Recopiez sans rien changer le passage de l'article sur l'espace romanesque qui commence aux mots « Paradoxalement, c’est ce » et s'arrête après « de son homosexualité. ».

**ARTICLE:**
════════

Paradoxalement, c’est ce même désert qui fonctionnera comme un espace libérateur, d’où son ambivalence. En effet, l’espace illimité, infini permet au personnage d’y noyer ses angoisses, d’y projeter ses traumatismes et ses fantasmes. Il y est livré à lui-même, y découvre des sentiments jusque-là inconnus en tombant amoureux d’une jeune touriste qui va le tourmenter à la fois en aiguisant son désir et en le repoussant. Et c’est dans l’eau de Timimoun que le personnage essaiera de se délivrer de ses fantasmes obsessionnels, de se débarrasser de ses pulsions chaotiques : « je me propulsais dans un vertige d’eau pure, comme pour me nettoyer de tous ces désirs avortés et de toutes ces bribes d’érotisme (…) c’était comme une réminiscence surgie du fond de ma propre préhistoire dérisoire » (p. 116), et surtout de prendre conscience de son homosexualité.
Dans Topographie idéale..., on assiste à la fascination qu’a le personnage-voyageur devant tous les signes du progrès technique qui sont pourtant source d’angoisse rendant l’espace ambivalent. Le voyageur immigré est, en effet, obnubilé par l’infrastructure impressionnante des stations de métro, la succession des couloirs, les escaliers mécaniques, « les dallages, les colonnes, les bancs, les affiches publicitaires, les petites vitrines d’exposition, les machines à débiter les bonbons et autres accessoires » (p. 13). Il est surtout sensible au confort des sièges des voitures qui lui procure une sorte « d’avant-goût du luxe » qui l’attend peut-être dans la ville des lumières ! C’est ainsi que dans un moment de répit, il « s’enfonce suavement dans la mousse de plastique molle et recouverte de skaï rouge » en ayant « la nette impression que le luxe est là à portée de ses doigts gourds » (p. 73) ; le narrateur est certes ironique en parlant de ce confort factice et illusoire puisque le personnage sera vite ramené à la dure réalité, à cet espace déroutant qui assistera à sa mutilation, à sa mort.
Loin de constituer un simple décor, l’espace prend dans Topographie idéale... et Timimoun de nouvelles proportions. Pareil à un personnage romanesque, il se meut, se métamorphose, contrôle les événements, participe à leur progression, manipule les deux protagonistes. Il envahira même tout l’espace textuel en en modifiant la typographie et en subvertissant la narration.

════════

**DONNÉES:**
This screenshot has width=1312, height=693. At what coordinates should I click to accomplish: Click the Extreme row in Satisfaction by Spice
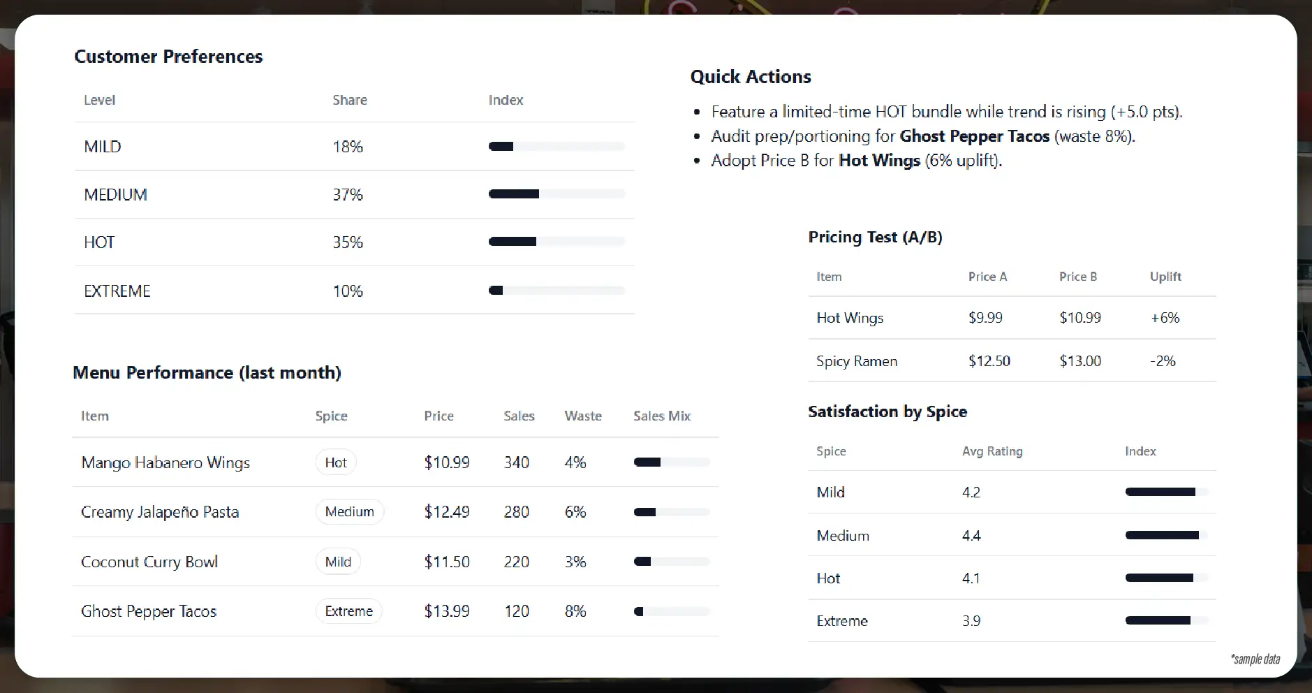(x=1012, y=621)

════════

**RÉPONSE PROPOSÉE:**
Paradoxalement, c’est ce même désert qui fonctionnera comme un espace libérateur, d’où son ambivalence. En effet, l’espace illimité, infini permet au personnage d’y noyer ses angoisses, d’y projeter ses traumatismes et ses fantasmes. Il y est livré à lui-même, y découvre des sentiments jusque-là inconnus en tombant amoureux d’une jeune touriste qui va le tourmenter à la fois en aiguisant son désir et en le repoussant. Et c’est dans l’eau de Timimoun que le personnage essaiera de se délivrer de ses fantasmes obsessionnels, de se débarrasser de ses pulsions chaotiques : « je me propulsais dans un vertige d’eau pure, comme pour me nettoyer de tous ces désirs avortés et de toutes ces bribes d’érotisme (…) c’était comme une réminiscence surgie du fond de ma propre préhistoire dérisoire » (p. 116), et surtout de prendre conscience de son homosexualité.